» **Aim**:
Copy out every line of the entries below verbatim, omitting the pictures.

» **Records for this task**:
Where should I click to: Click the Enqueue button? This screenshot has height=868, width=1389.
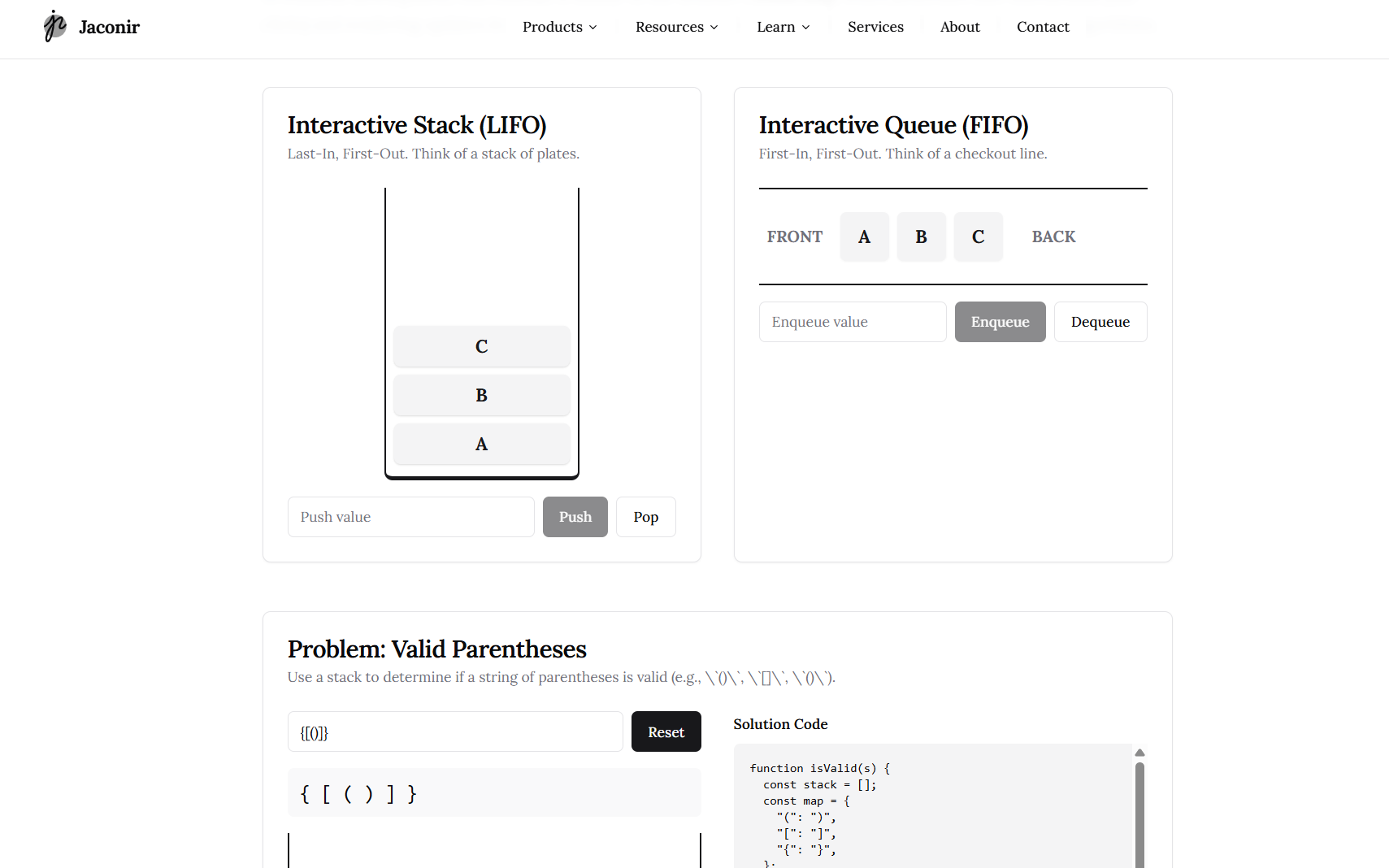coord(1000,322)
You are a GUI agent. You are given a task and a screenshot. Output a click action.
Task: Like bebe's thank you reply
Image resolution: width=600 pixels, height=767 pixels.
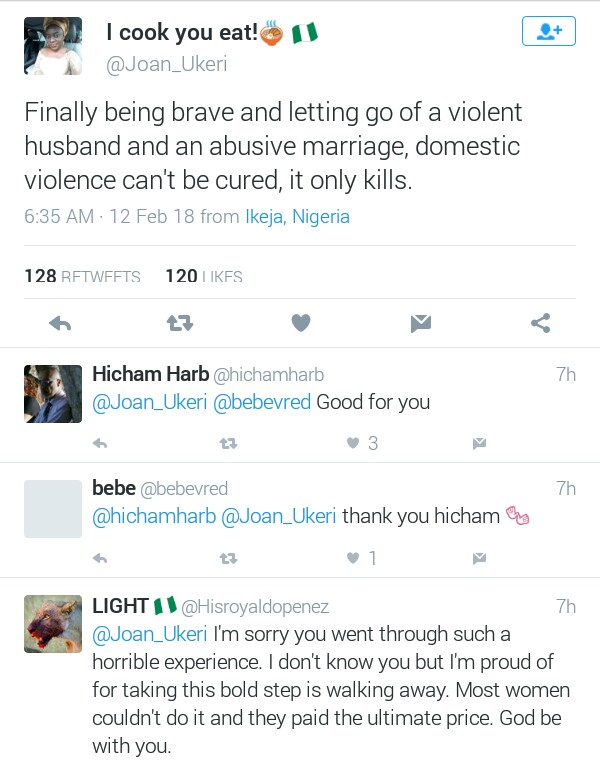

» **Response**:
Where should I click to: Click the Enqueue button? This screenshot has height=868, width=1389.
coord(1000,322)
You are a GUI agent. You are given a task and a screenshot. Output a click action.
Task: Like bebe's thank you reply
Image resolution: width=600 pixels, height=767 pixels.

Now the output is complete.